*Problem details*
From the line with "View More Details" through the final line, transcribe the material below character for character; include no other lines.

*Provided records*
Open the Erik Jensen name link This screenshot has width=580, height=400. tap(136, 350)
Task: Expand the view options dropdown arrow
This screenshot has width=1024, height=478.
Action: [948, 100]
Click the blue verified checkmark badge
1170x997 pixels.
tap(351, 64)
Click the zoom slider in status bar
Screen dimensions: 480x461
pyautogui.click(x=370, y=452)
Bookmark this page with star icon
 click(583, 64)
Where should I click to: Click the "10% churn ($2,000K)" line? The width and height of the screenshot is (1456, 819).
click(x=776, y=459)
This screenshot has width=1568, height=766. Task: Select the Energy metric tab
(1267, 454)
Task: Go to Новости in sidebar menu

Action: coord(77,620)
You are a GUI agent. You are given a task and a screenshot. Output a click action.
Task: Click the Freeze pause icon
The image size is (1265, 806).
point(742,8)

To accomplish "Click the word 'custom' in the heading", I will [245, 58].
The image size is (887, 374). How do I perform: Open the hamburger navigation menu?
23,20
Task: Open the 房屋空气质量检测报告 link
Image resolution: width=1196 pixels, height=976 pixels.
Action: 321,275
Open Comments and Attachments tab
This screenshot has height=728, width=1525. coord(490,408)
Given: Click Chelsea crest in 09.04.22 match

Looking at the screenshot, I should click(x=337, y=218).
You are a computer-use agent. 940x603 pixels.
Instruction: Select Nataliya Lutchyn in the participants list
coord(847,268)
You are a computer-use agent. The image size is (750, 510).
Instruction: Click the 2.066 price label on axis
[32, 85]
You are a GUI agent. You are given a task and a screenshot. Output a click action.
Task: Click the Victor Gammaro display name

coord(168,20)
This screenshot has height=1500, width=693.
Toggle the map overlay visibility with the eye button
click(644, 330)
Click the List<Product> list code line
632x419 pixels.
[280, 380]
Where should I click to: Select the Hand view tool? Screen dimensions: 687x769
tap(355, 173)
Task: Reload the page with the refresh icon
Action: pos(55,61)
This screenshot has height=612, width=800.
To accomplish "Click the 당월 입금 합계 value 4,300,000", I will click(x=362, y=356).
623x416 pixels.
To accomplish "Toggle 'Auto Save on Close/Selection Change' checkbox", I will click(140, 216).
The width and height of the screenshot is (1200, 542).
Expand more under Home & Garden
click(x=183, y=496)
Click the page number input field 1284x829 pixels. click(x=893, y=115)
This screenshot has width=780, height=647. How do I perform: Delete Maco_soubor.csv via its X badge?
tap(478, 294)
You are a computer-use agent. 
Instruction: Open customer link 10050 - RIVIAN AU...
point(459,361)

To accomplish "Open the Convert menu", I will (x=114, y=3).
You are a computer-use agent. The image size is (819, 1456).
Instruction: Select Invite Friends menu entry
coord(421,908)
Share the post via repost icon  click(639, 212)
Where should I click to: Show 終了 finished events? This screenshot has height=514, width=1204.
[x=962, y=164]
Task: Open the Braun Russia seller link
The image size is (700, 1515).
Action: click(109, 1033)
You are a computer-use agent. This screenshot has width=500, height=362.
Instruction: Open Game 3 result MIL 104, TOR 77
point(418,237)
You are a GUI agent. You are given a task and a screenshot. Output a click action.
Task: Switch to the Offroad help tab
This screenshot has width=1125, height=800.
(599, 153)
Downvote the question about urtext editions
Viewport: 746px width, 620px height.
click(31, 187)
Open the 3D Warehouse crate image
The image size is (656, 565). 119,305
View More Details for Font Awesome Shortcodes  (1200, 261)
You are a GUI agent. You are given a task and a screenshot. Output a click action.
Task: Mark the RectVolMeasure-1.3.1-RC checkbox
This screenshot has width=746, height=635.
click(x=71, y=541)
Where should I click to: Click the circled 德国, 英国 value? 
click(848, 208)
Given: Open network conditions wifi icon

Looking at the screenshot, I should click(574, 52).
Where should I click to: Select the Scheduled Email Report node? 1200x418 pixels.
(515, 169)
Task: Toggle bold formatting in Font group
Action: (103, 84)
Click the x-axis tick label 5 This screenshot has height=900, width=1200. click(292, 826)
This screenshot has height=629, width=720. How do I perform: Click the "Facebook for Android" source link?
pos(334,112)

*The completed task*
View More Details for Font Awesome Shortcodes  (1200, 261)
You are a GUI agent. You are given a task and a screenshot. Output a click action.
Task: Mark the RectVolMeasure-1.3.1-RC checkbox
This screenshot has width=746, height=635.
click(x=71, y=541)
Where should I click to: Click the circled 德国, 英国 value? 
click(848, 208)
Given: Open network conditions wifi icon

Looking at the screenshot, I should click(574, 52).
Where should I click to: Select the Scheduled Email Report node? 1200x418 pixels.
(515, 169)
Task: Toggle bold formatting in Font group
Action: (103, 84)
Click the x-axis tick label 5 This screenshot has height=900, width=1200. click(292, 826)
This screenshot has height=629, width=720. How do I perform: Click the "Facebook for Android" source link?
pos(334,112)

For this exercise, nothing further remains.